● **TASK PROMPT**: Please copy out the records that follow, word for word.

● **DATA SHOWN**:
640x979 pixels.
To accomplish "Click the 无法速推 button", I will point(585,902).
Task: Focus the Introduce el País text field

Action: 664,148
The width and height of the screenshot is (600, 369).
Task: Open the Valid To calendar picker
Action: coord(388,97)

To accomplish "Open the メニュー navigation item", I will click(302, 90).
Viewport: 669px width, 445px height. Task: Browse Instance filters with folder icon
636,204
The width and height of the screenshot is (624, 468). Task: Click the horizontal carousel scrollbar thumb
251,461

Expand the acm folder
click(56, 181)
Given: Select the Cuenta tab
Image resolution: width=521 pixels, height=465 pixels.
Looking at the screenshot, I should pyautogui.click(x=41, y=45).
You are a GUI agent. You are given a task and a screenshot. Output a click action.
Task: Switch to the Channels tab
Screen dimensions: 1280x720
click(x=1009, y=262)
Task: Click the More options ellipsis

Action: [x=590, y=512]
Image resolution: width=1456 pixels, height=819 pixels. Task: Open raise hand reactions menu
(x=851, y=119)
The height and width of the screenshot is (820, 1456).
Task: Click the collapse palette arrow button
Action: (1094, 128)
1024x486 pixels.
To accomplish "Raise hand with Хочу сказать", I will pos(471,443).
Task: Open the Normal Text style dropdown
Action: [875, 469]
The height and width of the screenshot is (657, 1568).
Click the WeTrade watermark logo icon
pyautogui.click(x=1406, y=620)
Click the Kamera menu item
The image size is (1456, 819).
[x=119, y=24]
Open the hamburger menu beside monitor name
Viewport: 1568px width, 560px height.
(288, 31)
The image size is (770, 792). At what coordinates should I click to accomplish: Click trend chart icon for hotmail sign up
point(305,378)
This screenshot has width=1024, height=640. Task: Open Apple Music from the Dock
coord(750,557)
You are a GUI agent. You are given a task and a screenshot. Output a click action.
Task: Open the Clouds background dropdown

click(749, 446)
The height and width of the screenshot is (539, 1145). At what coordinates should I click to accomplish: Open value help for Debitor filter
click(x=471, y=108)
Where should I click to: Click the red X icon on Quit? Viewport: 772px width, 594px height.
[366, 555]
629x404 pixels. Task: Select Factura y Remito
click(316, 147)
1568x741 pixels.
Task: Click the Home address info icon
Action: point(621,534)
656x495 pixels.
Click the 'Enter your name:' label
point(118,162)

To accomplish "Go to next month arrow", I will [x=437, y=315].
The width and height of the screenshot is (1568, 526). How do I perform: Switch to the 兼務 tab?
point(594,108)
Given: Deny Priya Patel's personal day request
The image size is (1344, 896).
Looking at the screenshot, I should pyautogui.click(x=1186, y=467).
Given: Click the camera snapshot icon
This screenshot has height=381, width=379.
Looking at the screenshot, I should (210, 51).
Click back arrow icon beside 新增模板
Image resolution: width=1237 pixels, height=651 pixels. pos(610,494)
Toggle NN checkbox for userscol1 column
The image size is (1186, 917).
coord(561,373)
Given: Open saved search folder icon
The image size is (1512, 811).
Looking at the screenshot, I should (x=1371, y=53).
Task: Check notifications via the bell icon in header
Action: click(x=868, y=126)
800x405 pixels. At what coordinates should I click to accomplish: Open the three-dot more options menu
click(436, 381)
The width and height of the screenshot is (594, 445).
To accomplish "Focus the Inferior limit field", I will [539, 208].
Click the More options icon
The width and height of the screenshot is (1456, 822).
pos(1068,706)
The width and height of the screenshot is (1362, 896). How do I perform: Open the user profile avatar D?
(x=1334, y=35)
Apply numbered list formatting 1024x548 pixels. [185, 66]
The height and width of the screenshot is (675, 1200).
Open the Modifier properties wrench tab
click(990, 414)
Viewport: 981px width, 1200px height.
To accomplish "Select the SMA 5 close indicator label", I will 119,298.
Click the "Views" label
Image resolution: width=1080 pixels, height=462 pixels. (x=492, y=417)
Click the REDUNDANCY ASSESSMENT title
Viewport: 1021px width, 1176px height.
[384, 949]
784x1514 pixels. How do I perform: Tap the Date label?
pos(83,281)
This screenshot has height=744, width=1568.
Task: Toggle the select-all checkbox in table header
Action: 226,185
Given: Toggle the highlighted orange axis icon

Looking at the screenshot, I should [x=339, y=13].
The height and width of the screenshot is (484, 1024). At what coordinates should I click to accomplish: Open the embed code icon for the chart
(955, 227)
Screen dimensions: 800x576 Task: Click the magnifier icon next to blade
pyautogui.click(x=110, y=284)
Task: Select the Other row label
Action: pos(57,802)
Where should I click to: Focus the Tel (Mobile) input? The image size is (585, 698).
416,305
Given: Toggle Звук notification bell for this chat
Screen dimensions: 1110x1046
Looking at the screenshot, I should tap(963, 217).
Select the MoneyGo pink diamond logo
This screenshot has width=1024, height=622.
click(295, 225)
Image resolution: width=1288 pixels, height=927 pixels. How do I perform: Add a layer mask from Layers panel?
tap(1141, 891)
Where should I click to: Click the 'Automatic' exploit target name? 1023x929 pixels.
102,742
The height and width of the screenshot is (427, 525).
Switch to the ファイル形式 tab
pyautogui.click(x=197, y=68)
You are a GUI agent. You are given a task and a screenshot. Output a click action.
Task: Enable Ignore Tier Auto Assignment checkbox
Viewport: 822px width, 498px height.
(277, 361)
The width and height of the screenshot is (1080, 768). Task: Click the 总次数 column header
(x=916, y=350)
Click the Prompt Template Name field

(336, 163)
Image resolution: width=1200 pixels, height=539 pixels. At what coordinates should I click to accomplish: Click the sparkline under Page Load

● **PROBLEM SOLUTION**:
640x979 pixels.
To accomplish "Click the 无法速推 button", I will point(585,902).
Task: Focus the Introduce el País text field

Action: 664,148
The width and height of the screenshot is (600, 369).
Task: Open the Valid To calendar picker
Action: coord(388,97)

To accomplish "Open the メニュー navigation item", I will click(302, 90).
Viewport: 669px width, 445px height. Task: Browse Instance filters with folder icon
636,204
The width and height of the screenshot is (624, 468). Task: Click the horizontal carousel scrollbar thumb
251,461

Expand the acm folder
click(56, 181)
Given: Select the Cuenta tab
Image resolution: width=521 pixels, height=465 pixels.
Looking at the screenshot, I should pyautogui.click(x=41, y=45).
You are a GUI agent. You are given a task and a screenshot. Output a click action.
Task: Switch to the Channels tab
Screen dimensions: 1280x720
click(x=1009, y=262)
Task: Click the More options ellipsis

Action: [x=590, y=512]
Image resolution: width=1456 pixels, height=819 pixels. Task: Open raise hand reactions menu
(x=851, y=119)
The height and width of the screenshot is (820, 1456).
Task: Click the collapse palette arrow button
Action: (1094, 128)
1024x486 pixels.
To accomplish "Raise hand with Хочу сказать", I will pos(471,443).
Task: Open the Normal Text style dropdown
Action: [875, 469]
The height and width of the screenshot is (657, 1568).
Click the WeTrade watermark logo icon
pyautogui.click(x=1406, y=620)
Click the Kamera menu item
The image size is (1456, 819).
[x=119, y=24]
Open the hamburger menu beside monitor name
Viewport: 1568px width, 560px height.
(288, 31)
The image size is (770, 792). At what coordinates should I click to accomplish: Click trend chart icon for hotmail sign up
point(305,378)
This screenshot has width=1024, height=640. Task: Open Apple Music from the Dock
coord(750,557)
You are a GUI agent. You are given a task and a screenshot. Output a click action.
Task: Open the Clouds background dropdown

click(749, 446)
The height and width of the screenshot is (539, 1145). At what coordinates should I click to accomplish: Open value help for Debitor filter
click(x=471, y=108)
Where should I click to: Click the red X icon on Quit? Viewport: 772px width, 594px height.
[366, 555]
629x404 pixels. Task: Select Factura y Remito
click(316, 147)
1568x741 pixels.
Task: Click the Home address info icon
Action: point(621,534)
656x495 pixels.
Click the 'Enter your name:' label
point(118,162)

To accomplish "Go to next month arrow", I will [x=437, y=315].
The width and height of the screenshot is (1568, 526). How do I perform: Switch to the 兼務 tab?
point(594,108)
Given: Deny Priya Patel's personal day request
The image size is (1344, 896).
Looking at the screenshot, I should pyautogui.click(x=1186, y=467).
Given: Click the camera snapshot icon
This screenshot has height=381, width=379.
Looking at the screenshot, I should (210, 51).
Click back arrow icon beside 新增模板
Image resolution: width=1237 pixels, height=651 pixels. pos(610,494)
Toggle NN checkbox for userscol1 column
The image size is (1186, 917).
coord(561,373)
Given: Open saved search folder icon
The image size is (1512, 811).
Looking at the screenshot, I should (x=1371, y=53).
Task: Check notifications via the bell icon in header
Action: click(x=868, y=126)
800x405 pixels. At what coordinates should I click to accomplish: Open the three-dot more options menu
click(436, 381)
The width and height of the screenshot is (594, 445).
To accomplish "Focus the Inferior limit field", I will [539, 208].
Click the More options icon
The width and height of the screenshot is (1456, 822).
pos(1068,706)
The width and height of the screenshot is (1362, 896). How do I perform: Open the user profile avatar D?
(x=1334, y=35)
Apply numbered list formatting 1024x548 pixels. [185, 66]
The height and width of the screenshot is (675, 1200).
Open the Modifier properties wrench tab
click(990, 414)
Viewport: 981px width, 1200px height.
To accomplish "Select the SMA 5 close indicator label", I will 119,298.
Click the "Views" label
Image resolution: width=1080 pixels, height=462 pixels. (x=492, y=417)
Click the REDUNDANCY ASSESSMENT title
Viewport: 1021px width, 1176px height.
[384, 949]
784x1514 pixels. How do I perform: Tap the Date label?
pos(83,281)
This screenshot has height=744, width=1568.
Task: Toggle the select-all checkbox in table header
Action: 226,185
Given: Toggle the highlighted orange axis icon

Looking at the screenshot, I should [x=339, y=13].
The height and width of the screenshot is (484, 1024). At what coordinates should I click to accomplish: Open the embed code icon for the chart
(955, 227)
Screen dimensions: 800x576 Task: Click the magnifier icon next to blade
pyautogui.click(x=110, y=284)
Task: Select the Other row label
Action: pos(57,802)
Where should I click to: Focus the Tel (Mobile) input? The image size is (585, 698).
416,305
Given: Toggle Звук notification bell for this chat
Screen dimensions: 1110x1046
Looking at the screenshot, I should tap(963, 217).
Select the MoneyGo pink diamond logo
This screenshot has width=1024, height=622.
click(295, 225)
Image resolution: width=1288 pixels, height=927 pixels. How do I perform: Add a layer mask from Layers panel?
tap(1141, 891)
Where should I click to: Click the 'Automatic' exploit target name? 1023x929 pixels.
102,742
The height and width of the screenshot is (427, 525).
Switch to the ファイル形式 tab
pyautogui.click(x=197, y=68)
You are a GUI agent. You are given a task and a screenshot. Output a click action.
Task: Enable Ignore Tier Auto Assignment checkbox
Viewport: 822px width, 498px height.
(277, 361)
The width and height of the screenshot is (1080, 768). Task: Click the 总次数 column header
(x=916, y=350)
Click the Prompt Template Name field

(336, 163)
Image resolution: width=1200 pixels, height=539 pixels. At what coordinates should I click to accomplish: Click the sparkline under Page Load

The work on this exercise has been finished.